What would re-pitching the yeast do?

It seems from the SG (~1.000) that it is mostly fermented out? I suppose I could add more honey, EC1118 does well up to 18% IIRC.
 
I had an apple cider mead that smelled like vinegar after a few weeks, but it just needed to mellow out a lot more. Id say let it sit and make a decision in another few months. If you made vinegar... Just cook with it or something.
 
What would re-pitching the yeast do?

It seems from the SG (~1.000) that it is mostly fermented out? I suppose I could add more honey, EC1118 does well up to 18% IIRC.

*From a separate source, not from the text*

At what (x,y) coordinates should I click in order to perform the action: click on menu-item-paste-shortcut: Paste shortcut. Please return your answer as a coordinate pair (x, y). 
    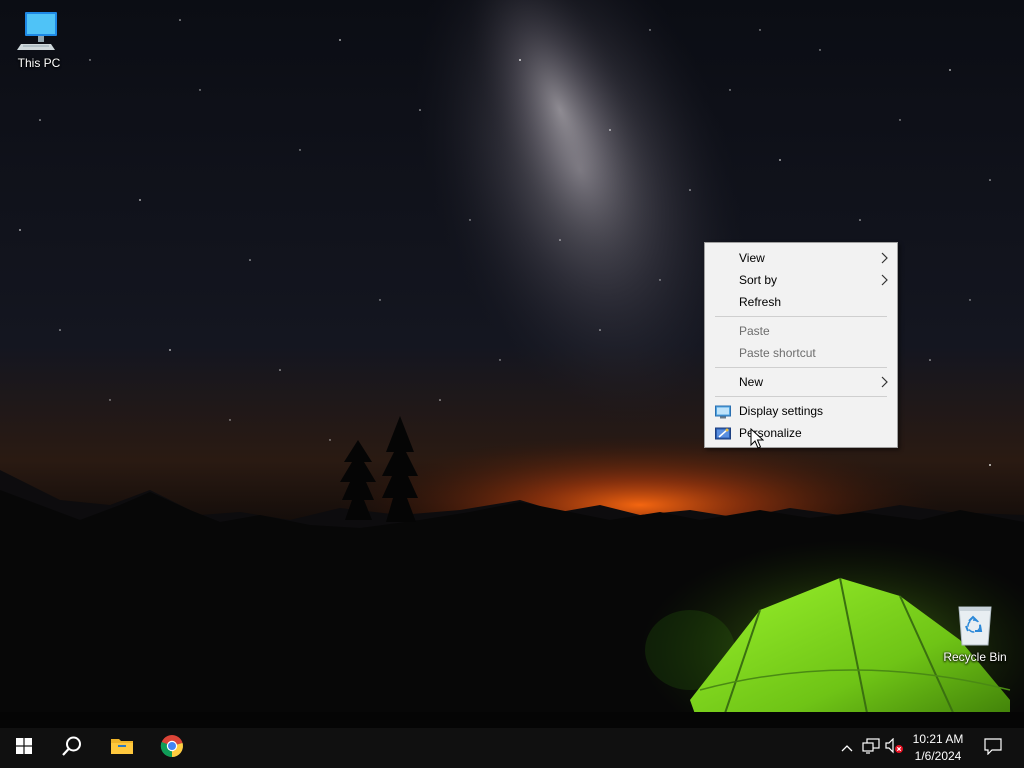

If you're at that point nothing, if you detect a slight hint of vinegar sulfiting can halt the conversion...but you could very well be beyond that point.
 
Racked this off the lees yesterday, it's quite clear.

The nose isn't great, very subtle, but the taste is not so sour anymore. More bitter, almost tannic. I suspect this comes from the pith of the orange, as I did not add any tannins. Perhaps the sour taste I previously noted was the yeast still in suspension? It is *very* different now than the last time I tasted it.

Right now it reminds me of a very dry, young red wine. High astringency. Subtle flavors of blueberry, with the expected mead mouthfeel from the honey. I really hope, like a young wine, it will improve with time, right now it is "drinkable" but the puckering astringency is almost overpowering.

I was planning to continue bulk aging in the carboy, however there is significant headspace (~4gal in 5.5 gal carboy) so I'm afraid of too much oxidizing. I always airlock my carboys, but it is a question of whether to bulk age or bottle age.

More than likely I'll bottle in a few weeks, when I've had time to collect enough clear bottles and design an appropriate label. I prefer my wines dry, but perhaps backsweetening a few bottles with some honey would be nice? Or boil some blueberries to make a syrup, and use that?